Yo necesito ayuda para todo, bueno para comer no, pero para ir al baño, para hacer la cama, para ir a la cama o al sofá, para vestirme, para salir a la calle... vamos, un desastre. Y como mi madre me tiene que ayudar, pues mi santo hermano le friega los platos, le tiende la ropa, y mi santo padre le hace la comida, la cena y alguna cosica más. Aquí todos curran menos yo, y me siento fatal.

Yo ya hago el esfuerzo de no ir al baño por la noche para no despertar a mi señora madre que en mi vida he dormido 8 horas seguidas.

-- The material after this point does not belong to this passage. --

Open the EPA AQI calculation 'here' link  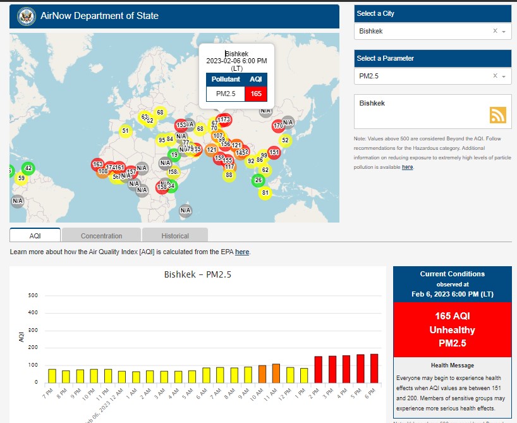tap(242, 252)
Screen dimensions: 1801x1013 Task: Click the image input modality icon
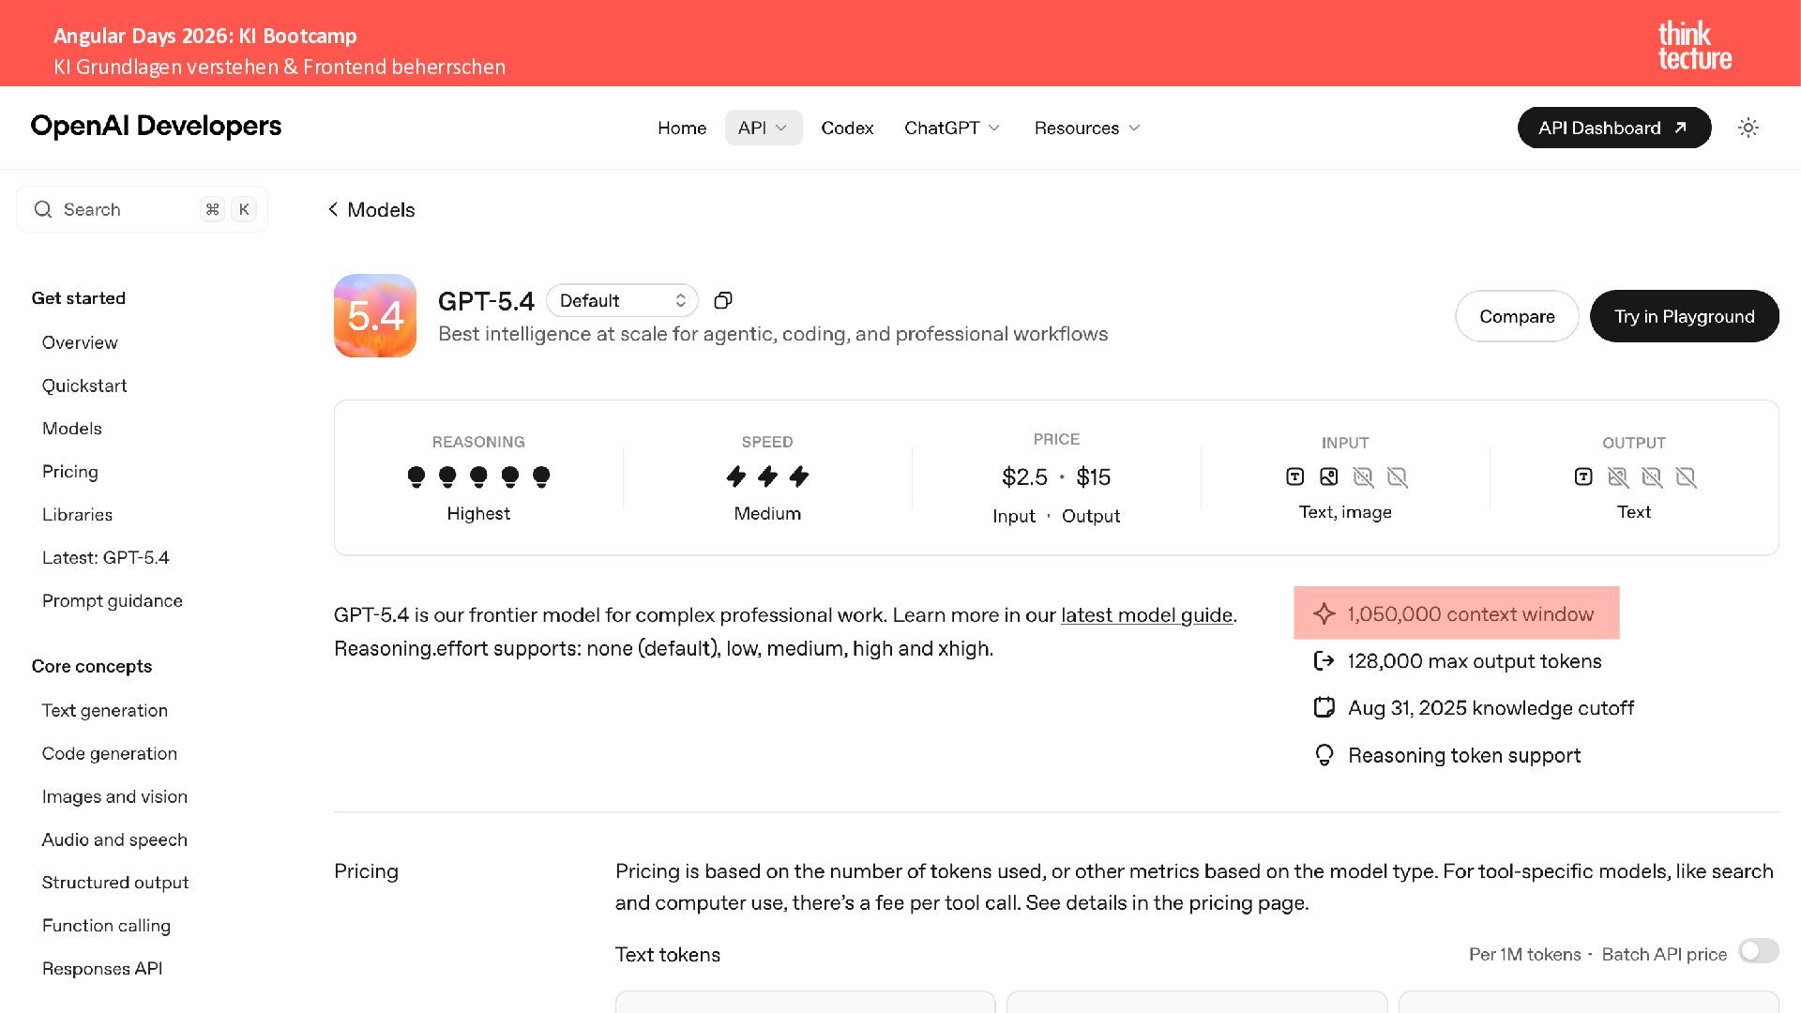click(x=1328, y=477)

Yo soy muy de ir al baño cada dos horas o tres.
Salir del baño es jodido, porque hay que salir medio torcida para que la pata no choque con la pared del pasillo. Yo os juro que voy a sacar un nuevo modelo de carnet de conducir.
S1: Carnet para manejar sillas de escritorio por piso de 90 metros.

Eso si, el perrico que es muy sabio, cuando ve que muevo la silla se va delante mio, y se para en el wc, por si acaso tengo que ir, y si ve que sigo, pues se va conmigo hasta el sofá o hasta la cama. Y cuando me quedo sola en casa, se me acomoda cerca y me chupa la escayola, y me da besos perrunos.Si necesito algo, va como un loco a busca a alguien hasta que le hace caso.

Mi madre, de tanto que me ha movido estos días está agotada, hasta tal punto que se ha cogido un trancazo, y yo creo que lo ha hecho con doble intención, una para no hacer nada más que lo justo, y otra para hacerme compañía y así junticas las dos pasarme unos mocos.  :-)

Me cuidan todos de lujo, no me pudo quejar, me traen el almuerzo a la cama, me compran cosas con calcio para que el hueso se apañe cuanto antes... y me dan alguna pequeña tarea para que no me aburra.

Yo ya me empiezo a cabrear conmigo misma, y es que no puedo hacer nada de lo que quiero, ni cocinar, ni salir a la calle, ni quedar con amigos en un bar, ni ayudar a mi madre si lo necesita, si salir siquiera a la galeria, porque hay un escalón para salir que como me estozole vamos apañados.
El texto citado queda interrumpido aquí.